Державы Российской посол
Шрифт:
Три дня спустя княгиня преставилась.
«Задавила мокрота» – так проставлена причина смерти в куракинском дневнике.
Слез потеря не вызвала. В могилу Чудова монастыря легла чужая женщина, не жившая в сердце Бориса.
Дома не сиделось. Донимала теснота, нависал потолок, по-прежнему голый, – так и не собрались позвать живописца, чтобы изобразил ход небесных светил. Борис перечитывал Петрарковы сонеты – ту малую книжицу Франческа ему подарила, напитав страницы своим дыханием.
Ведет меня Амор,
стремит Желанье…
В
По пятам за князем-боярином ходил Губастов, услужливый, виноватый. Толстой сдержал слово – азовца Посольский приказ препроводил к господину, просил простить ему побег. Грамотный, смышленый холоп хранил ключи, надзирал за конюшней, за всеми работами. Помогал управителю, старому беспоместному дворянину Порфирию.
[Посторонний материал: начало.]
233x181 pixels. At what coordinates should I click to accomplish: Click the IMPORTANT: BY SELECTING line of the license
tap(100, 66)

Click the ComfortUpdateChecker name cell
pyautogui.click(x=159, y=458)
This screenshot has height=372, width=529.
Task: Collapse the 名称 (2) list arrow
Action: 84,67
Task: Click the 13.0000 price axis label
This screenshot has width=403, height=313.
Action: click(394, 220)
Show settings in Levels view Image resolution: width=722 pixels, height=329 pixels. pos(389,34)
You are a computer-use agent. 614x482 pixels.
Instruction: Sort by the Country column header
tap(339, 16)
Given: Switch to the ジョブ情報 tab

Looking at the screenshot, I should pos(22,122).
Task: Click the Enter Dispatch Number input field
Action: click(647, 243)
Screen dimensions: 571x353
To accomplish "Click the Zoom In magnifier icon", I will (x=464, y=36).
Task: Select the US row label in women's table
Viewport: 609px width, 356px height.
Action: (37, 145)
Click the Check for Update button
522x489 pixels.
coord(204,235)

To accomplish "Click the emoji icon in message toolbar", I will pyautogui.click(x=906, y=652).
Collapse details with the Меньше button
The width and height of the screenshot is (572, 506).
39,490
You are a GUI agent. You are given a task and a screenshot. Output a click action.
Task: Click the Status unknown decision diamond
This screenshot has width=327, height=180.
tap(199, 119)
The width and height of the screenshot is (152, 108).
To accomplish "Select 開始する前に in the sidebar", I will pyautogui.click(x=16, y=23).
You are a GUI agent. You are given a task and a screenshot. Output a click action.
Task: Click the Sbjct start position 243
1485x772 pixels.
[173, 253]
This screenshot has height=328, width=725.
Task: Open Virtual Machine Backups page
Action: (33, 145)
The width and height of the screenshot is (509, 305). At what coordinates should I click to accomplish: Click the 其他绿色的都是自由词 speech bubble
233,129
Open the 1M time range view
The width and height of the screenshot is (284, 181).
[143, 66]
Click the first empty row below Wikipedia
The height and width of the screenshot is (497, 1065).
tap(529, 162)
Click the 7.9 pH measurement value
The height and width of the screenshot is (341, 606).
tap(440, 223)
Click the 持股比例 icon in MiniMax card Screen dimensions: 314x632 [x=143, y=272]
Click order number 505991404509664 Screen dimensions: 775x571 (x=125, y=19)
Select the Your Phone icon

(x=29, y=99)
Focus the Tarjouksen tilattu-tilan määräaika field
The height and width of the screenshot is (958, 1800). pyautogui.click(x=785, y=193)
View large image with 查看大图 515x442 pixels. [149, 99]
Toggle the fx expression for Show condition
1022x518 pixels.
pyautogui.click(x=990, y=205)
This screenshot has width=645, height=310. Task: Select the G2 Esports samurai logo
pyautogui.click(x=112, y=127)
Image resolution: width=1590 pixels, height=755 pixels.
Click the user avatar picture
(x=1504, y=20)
Лысый череп Порфирия, скверный дух изо рта, привычка сморкаться на пол мерзили Борису. Он послал шляхтича в амбары, а реестры денежные, хлебные поручил Федору.
Доходы с вотчин падали. Где уж тут нанимать живописца! Деревни нищают.
– Мизерикордиа! – вздыхал Губастов.
И колокола московские, вызванивая вокруг суматошно, причитали:
– Беда грядет, беда…
Попы молились о здравии царя, а втихомолку кляли как злодея, отступника от веры. По задворкам вился шепоток: околдовали государя за границей.
Петра редко видят милостивым, слышит Борис. Наезды царя в Москву подобны грозе. Начал с того, что самолично рубил головы стрельцам – пригодился курляндский подарок. Давно сняты с кольев, с колес кровавые култышки, но застенки Преображенского приказа не пустуют, по всей столице и иным городам вылавливают смутьянов, хулителей царя, сочинителей подметных писем. Ромодановскому, князю-кесарю всепьянейшего собора, не до веселья, с живота спал, истребляя «семя Милославских», семя боярской злобы.
– Правда ли, – спрашивал Борис Толстого, – что царицы у нас нет?
Толстой обитал недалеко, тоже в Китай-городе, на спуске к Москве-реке, в доме кирпичном, среди сада, подстриженного манером французским.
– Евдокия в Суздале. Вопила, силком затолкали в карету.
– Постригли?
– Пока еще нет. Упорствует.
– Обломают, – сказал Борис. – Царство Лопухиных рухнуло. Государь, поди, женится на Монсихе.
– Навряд, Борисушка. Соблазн ведь.
А жаль, думает стольник. Взял бы иностранку, показал пример…
– Во дворце переполох, – рассказывает боярин. – Старцев и стариц царь разогнал. И поделом. Облепили царевича. Ищет ему учителя просвещенного. Цесарь хотел забрать Алексея к себе. Воспитаю, говорит, как родного сына. Государь отказал.
Беседовать с Толстым Борис наведывался часто. Боярин привез из Венеции короба книг. Одну, именуемую «Метаморфозы», автора Овидия, начал переводить.
Борис глянул в нее – увы, не про него печатано, латынь! На картинке Диана, купающаяся в источнике, естество ее не прикрыто, поросль камышей прозрачна. Злосчастный Актеон, застигнувший ее нагой, превращен за это в оленя.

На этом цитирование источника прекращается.